▶ _Data shown_:
++++++++++
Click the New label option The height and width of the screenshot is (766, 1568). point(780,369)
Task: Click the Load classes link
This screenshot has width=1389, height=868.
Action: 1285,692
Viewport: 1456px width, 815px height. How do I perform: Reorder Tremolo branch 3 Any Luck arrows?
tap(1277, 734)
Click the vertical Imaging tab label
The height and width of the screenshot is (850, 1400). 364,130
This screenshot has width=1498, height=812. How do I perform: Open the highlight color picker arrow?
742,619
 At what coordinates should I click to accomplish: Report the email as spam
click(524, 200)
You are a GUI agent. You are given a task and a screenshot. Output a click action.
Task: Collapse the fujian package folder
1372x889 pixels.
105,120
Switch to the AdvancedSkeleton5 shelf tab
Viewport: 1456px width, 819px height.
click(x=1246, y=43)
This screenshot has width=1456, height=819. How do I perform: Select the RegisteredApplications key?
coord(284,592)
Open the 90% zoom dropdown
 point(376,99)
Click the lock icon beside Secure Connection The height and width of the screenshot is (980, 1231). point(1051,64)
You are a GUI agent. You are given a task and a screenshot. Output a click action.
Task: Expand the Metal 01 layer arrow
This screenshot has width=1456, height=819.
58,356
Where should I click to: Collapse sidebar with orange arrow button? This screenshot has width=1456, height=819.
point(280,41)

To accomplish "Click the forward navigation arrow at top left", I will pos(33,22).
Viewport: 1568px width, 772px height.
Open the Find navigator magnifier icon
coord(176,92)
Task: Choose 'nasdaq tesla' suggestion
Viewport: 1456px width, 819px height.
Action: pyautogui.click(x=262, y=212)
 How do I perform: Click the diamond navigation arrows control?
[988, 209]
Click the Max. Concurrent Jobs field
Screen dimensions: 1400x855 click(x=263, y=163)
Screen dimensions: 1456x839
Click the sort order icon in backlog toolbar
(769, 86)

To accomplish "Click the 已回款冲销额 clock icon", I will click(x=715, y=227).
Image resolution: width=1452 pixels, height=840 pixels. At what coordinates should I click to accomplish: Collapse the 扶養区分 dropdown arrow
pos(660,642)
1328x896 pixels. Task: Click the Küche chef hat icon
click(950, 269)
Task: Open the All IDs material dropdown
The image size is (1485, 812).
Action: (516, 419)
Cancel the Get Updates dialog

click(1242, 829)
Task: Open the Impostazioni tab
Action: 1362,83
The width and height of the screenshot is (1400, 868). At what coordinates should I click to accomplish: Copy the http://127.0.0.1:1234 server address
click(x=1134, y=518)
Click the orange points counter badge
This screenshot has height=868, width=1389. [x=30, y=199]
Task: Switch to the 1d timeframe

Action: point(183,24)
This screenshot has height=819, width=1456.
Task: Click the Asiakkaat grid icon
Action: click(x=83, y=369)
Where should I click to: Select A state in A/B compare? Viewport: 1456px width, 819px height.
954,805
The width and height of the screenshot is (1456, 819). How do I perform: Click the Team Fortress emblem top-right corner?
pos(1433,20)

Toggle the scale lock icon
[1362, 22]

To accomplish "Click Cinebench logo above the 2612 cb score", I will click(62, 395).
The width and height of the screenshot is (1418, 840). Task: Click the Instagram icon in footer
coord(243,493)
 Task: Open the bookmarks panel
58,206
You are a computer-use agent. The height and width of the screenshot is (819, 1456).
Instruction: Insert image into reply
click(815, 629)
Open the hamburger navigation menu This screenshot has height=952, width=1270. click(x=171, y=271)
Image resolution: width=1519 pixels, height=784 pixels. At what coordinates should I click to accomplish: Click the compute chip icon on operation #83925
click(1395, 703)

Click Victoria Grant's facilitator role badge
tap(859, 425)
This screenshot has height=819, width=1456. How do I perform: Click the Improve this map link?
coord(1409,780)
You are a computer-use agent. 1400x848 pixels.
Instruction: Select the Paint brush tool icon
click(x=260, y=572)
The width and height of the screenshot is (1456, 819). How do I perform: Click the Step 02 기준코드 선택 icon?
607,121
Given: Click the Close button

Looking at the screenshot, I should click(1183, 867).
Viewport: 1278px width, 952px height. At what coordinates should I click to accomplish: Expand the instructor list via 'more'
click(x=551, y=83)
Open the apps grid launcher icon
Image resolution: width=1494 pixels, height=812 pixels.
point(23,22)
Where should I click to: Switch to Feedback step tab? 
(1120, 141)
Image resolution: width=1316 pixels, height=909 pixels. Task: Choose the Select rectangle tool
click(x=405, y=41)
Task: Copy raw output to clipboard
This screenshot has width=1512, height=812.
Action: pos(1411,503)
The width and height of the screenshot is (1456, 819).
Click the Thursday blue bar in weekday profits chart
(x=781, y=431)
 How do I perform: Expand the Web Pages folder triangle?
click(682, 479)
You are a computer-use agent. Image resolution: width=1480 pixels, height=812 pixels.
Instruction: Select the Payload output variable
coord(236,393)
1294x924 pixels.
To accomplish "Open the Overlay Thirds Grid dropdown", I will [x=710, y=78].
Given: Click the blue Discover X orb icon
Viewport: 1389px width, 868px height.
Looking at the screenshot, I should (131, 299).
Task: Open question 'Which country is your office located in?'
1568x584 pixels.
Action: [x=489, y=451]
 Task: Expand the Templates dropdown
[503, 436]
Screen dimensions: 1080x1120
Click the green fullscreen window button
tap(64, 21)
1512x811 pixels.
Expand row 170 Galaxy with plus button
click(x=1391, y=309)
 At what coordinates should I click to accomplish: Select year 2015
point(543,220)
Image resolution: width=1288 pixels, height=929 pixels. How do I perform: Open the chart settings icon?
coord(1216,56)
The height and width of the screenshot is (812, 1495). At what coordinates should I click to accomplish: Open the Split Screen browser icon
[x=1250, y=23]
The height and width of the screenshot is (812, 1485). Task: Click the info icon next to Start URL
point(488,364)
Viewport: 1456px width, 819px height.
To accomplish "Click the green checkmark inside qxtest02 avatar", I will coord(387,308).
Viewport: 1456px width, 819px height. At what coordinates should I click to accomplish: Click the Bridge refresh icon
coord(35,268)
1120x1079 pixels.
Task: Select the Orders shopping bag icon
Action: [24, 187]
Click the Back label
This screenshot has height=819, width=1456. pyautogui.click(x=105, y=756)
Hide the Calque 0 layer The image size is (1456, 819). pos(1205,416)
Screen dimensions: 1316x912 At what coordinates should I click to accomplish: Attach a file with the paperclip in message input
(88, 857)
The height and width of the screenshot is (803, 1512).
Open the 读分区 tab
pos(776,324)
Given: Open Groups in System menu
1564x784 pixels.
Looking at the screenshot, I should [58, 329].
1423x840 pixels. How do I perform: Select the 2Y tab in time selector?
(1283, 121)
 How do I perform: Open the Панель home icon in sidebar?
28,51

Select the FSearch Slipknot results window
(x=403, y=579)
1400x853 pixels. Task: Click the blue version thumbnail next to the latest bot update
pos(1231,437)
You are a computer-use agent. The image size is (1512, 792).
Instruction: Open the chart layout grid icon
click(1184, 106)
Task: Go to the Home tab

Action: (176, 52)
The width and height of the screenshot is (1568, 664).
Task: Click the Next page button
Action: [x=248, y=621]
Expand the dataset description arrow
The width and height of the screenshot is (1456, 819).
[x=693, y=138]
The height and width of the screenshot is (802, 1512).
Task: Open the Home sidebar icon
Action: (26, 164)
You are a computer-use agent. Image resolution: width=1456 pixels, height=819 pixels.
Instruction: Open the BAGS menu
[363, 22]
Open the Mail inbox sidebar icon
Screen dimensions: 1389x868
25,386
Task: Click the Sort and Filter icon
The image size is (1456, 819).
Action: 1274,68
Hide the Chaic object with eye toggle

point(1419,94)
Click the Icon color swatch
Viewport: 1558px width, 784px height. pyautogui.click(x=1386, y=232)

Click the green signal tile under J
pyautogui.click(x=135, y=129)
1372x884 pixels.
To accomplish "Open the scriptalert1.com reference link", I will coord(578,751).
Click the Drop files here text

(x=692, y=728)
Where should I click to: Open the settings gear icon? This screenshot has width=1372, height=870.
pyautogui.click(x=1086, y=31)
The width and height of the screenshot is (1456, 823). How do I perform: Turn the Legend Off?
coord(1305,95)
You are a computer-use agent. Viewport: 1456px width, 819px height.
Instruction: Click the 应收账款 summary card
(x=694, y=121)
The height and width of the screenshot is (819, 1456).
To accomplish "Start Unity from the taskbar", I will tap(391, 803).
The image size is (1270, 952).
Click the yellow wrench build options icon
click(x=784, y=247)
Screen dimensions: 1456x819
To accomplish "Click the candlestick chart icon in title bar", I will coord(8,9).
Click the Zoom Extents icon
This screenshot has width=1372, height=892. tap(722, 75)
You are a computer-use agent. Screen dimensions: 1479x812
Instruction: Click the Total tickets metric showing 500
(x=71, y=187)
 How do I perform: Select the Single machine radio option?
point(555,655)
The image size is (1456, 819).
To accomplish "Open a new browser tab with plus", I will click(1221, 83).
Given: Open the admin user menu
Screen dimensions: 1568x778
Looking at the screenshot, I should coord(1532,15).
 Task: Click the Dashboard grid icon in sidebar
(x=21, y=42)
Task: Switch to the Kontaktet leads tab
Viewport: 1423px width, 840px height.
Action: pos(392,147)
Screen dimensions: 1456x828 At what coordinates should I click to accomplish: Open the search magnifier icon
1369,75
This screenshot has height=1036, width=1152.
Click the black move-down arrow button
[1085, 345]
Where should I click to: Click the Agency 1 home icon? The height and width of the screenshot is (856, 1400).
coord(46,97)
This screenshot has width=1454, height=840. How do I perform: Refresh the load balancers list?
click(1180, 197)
++++++++++
What is needed is an exact copy of the lines from the one containing "Given: Open the admin user menu" through the last line of the records, and nothing else.

Given: Open the admin user menu
Screen dimensions: 1568x778
Looking at the screenshot, I should coord(1532,15).
 Task: Click the Dashboard grid icon in sidebar
(x=21, y=42)
Task: Switch to the Kontaktet leads tab
Viewport: 1423px width, 840px height.
Action: pos(392,147)
Screen dimensions: 1456x828 At what coordinates should I click to accomplish: Open the search magnifier icon
1369,75
This screenshot has height=1036, width=1152.
Click the black move-down arrow button
[1085, 345]
Where should I click to: Click the Agency 1 home icon? The height and width of the screenshot is (856, 1400).
coord(46,97)
This screenshot has width=1454, height=840. How do I perform: Refresh the load balancers list?
click(1180, 197)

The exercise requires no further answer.